EXERCISE DIRECTIONS
Rewrite the material below, replacing "GUI agent" with "interface agent" wherever it occurs and leaving everything else untouched.

***

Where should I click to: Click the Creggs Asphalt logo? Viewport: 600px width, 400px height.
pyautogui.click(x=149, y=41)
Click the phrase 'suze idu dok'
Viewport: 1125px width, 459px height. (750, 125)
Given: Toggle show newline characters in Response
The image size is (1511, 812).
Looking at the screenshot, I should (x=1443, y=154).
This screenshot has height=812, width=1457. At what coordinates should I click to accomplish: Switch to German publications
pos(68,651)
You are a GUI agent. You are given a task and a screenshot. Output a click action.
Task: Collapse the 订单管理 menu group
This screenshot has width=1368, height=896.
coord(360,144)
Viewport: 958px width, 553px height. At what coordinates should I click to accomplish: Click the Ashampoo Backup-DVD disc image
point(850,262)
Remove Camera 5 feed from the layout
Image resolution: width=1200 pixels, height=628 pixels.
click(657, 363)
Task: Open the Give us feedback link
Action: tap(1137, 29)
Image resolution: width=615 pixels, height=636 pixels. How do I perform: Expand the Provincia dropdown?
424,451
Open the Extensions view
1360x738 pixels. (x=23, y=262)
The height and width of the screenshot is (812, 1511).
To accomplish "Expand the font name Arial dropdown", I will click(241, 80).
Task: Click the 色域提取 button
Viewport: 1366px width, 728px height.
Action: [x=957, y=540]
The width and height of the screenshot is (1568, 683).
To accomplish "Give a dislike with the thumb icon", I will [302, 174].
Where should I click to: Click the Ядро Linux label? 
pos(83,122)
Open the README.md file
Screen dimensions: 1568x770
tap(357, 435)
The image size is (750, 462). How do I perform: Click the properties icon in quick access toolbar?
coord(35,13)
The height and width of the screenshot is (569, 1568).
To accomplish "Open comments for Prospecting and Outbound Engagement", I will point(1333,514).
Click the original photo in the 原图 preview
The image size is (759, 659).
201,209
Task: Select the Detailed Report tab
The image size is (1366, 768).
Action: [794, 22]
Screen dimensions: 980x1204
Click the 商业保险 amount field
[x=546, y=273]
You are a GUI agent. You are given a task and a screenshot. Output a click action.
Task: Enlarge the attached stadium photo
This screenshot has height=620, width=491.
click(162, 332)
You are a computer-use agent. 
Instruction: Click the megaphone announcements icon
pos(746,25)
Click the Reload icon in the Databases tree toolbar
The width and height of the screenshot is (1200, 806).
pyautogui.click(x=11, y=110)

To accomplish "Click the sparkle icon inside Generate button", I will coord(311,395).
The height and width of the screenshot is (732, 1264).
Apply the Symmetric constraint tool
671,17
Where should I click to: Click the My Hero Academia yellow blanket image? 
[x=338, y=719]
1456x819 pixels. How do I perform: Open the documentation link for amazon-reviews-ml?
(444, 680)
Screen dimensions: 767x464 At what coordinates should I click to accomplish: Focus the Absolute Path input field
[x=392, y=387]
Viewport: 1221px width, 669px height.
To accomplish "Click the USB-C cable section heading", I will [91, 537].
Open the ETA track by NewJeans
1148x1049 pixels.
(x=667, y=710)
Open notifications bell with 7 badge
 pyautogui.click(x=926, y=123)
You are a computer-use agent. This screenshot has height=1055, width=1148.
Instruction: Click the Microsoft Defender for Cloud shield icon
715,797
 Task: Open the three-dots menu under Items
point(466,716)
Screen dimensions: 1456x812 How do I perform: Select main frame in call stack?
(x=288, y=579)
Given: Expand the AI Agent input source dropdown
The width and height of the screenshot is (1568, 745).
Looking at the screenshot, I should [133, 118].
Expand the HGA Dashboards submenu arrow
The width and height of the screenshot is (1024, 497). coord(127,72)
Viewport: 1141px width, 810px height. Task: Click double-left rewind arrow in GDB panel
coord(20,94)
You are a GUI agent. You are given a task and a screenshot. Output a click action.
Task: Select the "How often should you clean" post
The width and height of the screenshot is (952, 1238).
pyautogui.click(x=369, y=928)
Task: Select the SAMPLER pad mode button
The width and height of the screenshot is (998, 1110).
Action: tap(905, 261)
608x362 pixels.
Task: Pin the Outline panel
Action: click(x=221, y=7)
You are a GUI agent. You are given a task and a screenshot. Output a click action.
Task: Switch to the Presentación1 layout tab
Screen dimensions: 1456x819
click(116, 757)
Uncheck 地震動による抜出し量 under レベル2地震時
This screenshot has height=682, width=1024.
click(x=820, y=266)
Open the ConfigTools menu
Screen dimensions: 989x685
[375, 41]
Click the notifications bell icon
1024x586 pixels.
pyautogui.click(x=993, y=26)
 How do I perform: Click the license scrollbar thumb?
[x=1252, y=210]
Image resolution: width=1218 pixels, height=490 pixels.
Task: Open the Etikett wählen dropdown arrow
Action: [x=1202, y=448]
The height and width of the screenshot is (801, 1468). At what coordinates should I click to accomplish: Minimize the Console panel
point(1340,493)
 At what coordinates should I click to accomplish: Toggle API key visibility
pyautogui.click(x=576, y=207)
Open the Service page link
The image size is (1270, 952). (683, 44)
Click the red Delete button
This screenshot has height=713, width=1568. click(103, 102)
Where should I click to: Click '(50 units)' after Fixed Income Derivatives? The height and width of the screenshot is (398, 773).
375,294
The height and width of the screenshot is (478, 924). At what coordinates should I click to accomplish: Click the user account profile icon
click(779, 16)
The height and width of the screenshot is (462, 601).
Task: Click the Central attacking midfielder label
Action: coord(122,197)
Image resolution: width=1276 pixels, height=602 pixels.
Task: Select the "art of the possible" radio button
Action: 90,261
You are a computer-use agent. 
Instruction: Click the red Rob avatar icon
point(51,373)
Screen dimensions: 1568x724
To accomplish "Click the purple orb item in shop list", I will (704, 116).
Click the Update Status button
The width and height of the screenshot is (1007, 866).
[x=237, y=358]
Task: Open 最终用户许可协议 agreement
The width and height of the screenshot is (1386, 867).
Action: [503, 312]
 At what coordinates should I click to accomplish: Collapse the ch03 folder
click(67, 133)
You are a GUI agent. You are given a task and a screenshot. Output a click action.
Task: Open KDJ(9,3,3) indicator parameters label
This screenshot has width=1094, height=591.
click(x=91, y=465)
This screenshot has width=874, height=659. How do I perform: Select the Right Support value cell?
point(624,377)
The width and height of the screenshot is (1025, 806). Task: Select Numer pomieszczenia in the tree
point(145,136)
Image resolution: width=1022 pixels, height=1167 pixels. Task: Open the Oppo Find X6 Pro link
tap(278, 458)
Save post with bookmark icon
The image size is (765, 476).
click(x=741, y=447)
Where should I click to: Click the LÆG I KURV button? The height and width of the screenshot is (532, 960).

***

PROBLEM SOLUTION
Where should I click to: Click the Creggs Asphalt logo? Viewport: 600px width, 400px height.
pyautogui.click(x=149, y=41)
Click the phrase 'suze idu dok'
Viewport: 1125px width, 459px height. (750, 125)
Given: Toggle show newline characters in Response
The image size is (1511, 812).
Looking at the screenshot, I should (x=1443, y=154).
This screenshot has height=812, width=1457. At what coordinates should I click to accomplish: Switch to German publications
pos(68,651)
You are a interface agent. You are given a task and a screenshot. Output a click action.
Task: Collapse the 订单管理 menu group
This screenshot has width=1368, height=896.
coord(360,144)
Viewport: 958px width, 553px height. At what coordinates should I click to accomplish: Click the Ashampoo Backup-DVD disc image
point(850,262)
Remove Camera 5 feed from the layout
Image resolution: width=1200 pixels, height=628 pixels.
click(657, 363)
Task: Open the Give us feedback link
Action: tap(1137, 29)
Image resolution: width=615 pixels, height=636 pixels. How do I perform: Expand the Provincia dropdown?
424,451
Open the Extensions view
1360x738 pixels. (x=23, y=262)
The height and width of the screenshot is (812, 1511).
To accomplish "Expand the font name Arial dropdown", I will click(241, 80).
Task: Click the 色域提取 button
Viewport: 1366px width, 728px height.
Action: [x=957, y=540]
The width and height of the screenshot is (1568, 683).
To accomplish "Give a dislike with the thumb icon", I will [302, 174].
Where should I click to: Click the Ядро Linux label? 
pos(83,122)
Open the README.md file
Screen dimensions: 1568x770
tap(357, 435)
The image size is (750, 462). How do I perform: Click the properties icon in quick access toolbar?
coord(35,13)
The height and width of the screenshot is (569, 1568).
To accomplish "Open comments for Prospecting and Outbound Engagement", I will point(1333,514).
Click the original photo in the 原图 preview
The image size is (759, 659).
201,209
Task: Select the Detailed Report tab
The image size is (1366, 768).
Action: [794, 22]
Screen dimensions: 980x1204
Click the 商业保险 amount field
[x=546, y=273]
You are a interface agent. You are given a task and a screenshot. Output a click action.
Task: Enlarge the attached stadium photo
This screenshot has height=620, width=491.
click(162, 332)
You are a computer-use agent. 
Instruction: Click the megaphone announcements icon
pos(746,25)
Click the Reload icon in the Databases tree toolbar
The width and height of the screenshot is (1200, 806).
pyautogui.click(x=11, y=110)

To accomplish "Click the sparkle icon inside Generate button", I will coord(311,395).
The height and width of the screenshot is (732, 1264).
Apply the Symmetric constraint tool
671,17
Where should I click to: Click the My Hero Academia yellow blanket image? 
[x=338, y=719]
1456x819 pixels. How do I perform: Open the documentation link for amazon-reviews-ml?
(444, 680)
Screen dimensions: 767x464 At what coordinates should I click to accomplish: Focus the Absolute Path input field
[x=392, y=387]
Viewport: 1221px width, 669px height.
To accomplish "Click the USB-C cable section heading", I will [91, 537].
Open the ETA track by NewJeans
1148x1049 pixels.
(x=667, y=710)
Open notifications bell with 7 badge
 pyautogui.click(x=926, y=123)
You are a computer-use agent. This screenshot has height=1055, width=1148.
Instruction: Click the Microsoft Defender for Cloud shield icon
715,797
 Task: Open the three-dots menu under Items
point(466,716)
Screen dimensions: 1456x812 How do I perform: Select main frame in call stack?
(x=288, y=579)
Given: Expand the AI Agent input source dropdown
The width and height of the screenshot is (1568, 745).
Looking at the screenshot, I should [133, 118].
Expand the HGA Dashboards submenu arrow
The width and height of the screenshot is (1024, 497). coord(127,72)
Viewport: 1141px width, 810px height. Task: Click double-left rewind arrow in GDB panel
coord(20,94)
You are a interface agent. You are given a task and a screenshot. Output a click action.
Task: Select the "How often should you clean" post
The width and height of the screenshot is (952, 1238).
pyautogui.click(x=369, y=928)
Task: Select the SAMPLER pad mode button
The width and height of the screenshot is (998, 1110).
Action: tap(905, 261)
608x362 pixels.
Task: Pin the Outline panel
Action: click(x=221, y=7)
You are a interface agent. You are given a task and a screenshot. Output a click action.
Task: Switch to the Presentación1 layout tab
Screen dimensions: 1456x819
click(116, 757)
Uncheck 地震動による抜出し量 under レベル2地震時
This screenshot has height=682, width=1024.
click(x=820, y=266)
Open the ConfigTools menu
Screen dimensions: 989x685
[375, 41]
Click the notifications bell icon
1024x586 pixels.
pyautogui.click(x=993, y=26)
 How do I perform: Click the license scrollbar thumb?
[x=1252, y=210]
Image resolution: width=1218 pixels, height=490 pixels.
Task: Open the Etikett wählen dropdown arrow
Action: [x=1202, y=448]
The height and width of the screenshot is (801, 1468). At what coordinates should I click to accomplish: Minimize the Console panel
point(1340,493)
 At what coordinates should I click to accomplish: Toggle API key visibility
pyautogui.click(x=576, y=207)
Open the Service page link
The image size is (1270, 952). (683, 44)
Click the red Delete button
This screenshot has height=713, width=1568. click(103, 102)
Where should I click to: Click '(50 units)' after Fixed Income Derivatives? The height and width of the screenshot is (398, 773).
375,294
The height and width of the screenshot is (478, 924). At what coordinates should I click to accomplish: Click the user account profile icon
click(779, 16)
The height and width of the screenshot is (462, 601).
Task: Click the Central attacking midfielder label
Action: coord(122,197)
Image resolution: width=1276 pixels, height=602 pixels.
Task: Select the "art of the possible" radio button
Action: 90,261
You are a computer-use agent. 
Instruction: Click the red Rob avatar icon
point(51,373)
Screen dimensions: 1568x724
To accomplish "Click the purple orb item in shop list", I will (704, 116).
Click the Update Status button
The width and height of the screenshot is (1007, 866).
[x=237, y=358]
Task: Open 最终用户许可协议 agreement
The width and height of the screenshot is (1386, 867).
Action: [503, 312]
 At what coordinates should I click to accomplish: Collapse the ch03 folder
click(67, 133)
You are a interface agent. You are given a task and a screenshot. Output a click action.
Task: Open KDJ(9,3,3) indicator parameters label
This screenshot has width=1094, height=591.
click(x=91, y=465)
This screenshot has width=874, height=659. How do I perform: Select the Right Support value cell?
point(624,377)
The width and height of the screenshot is (1025, 806). Task: Select Numer pomieszczenia in the tree
point(145,136)
Image resolution: width=1022 pixels, height=1167 pixels. Task: Open the Oppo Find X6 Pro link
tap(278, 458)
Save post with bookmark icon
The image size is (765, 476).
click(x=741, y=447)
Where should I click to: Click the LÆG I KURV button? The height and width of the screenshot is (532, 960).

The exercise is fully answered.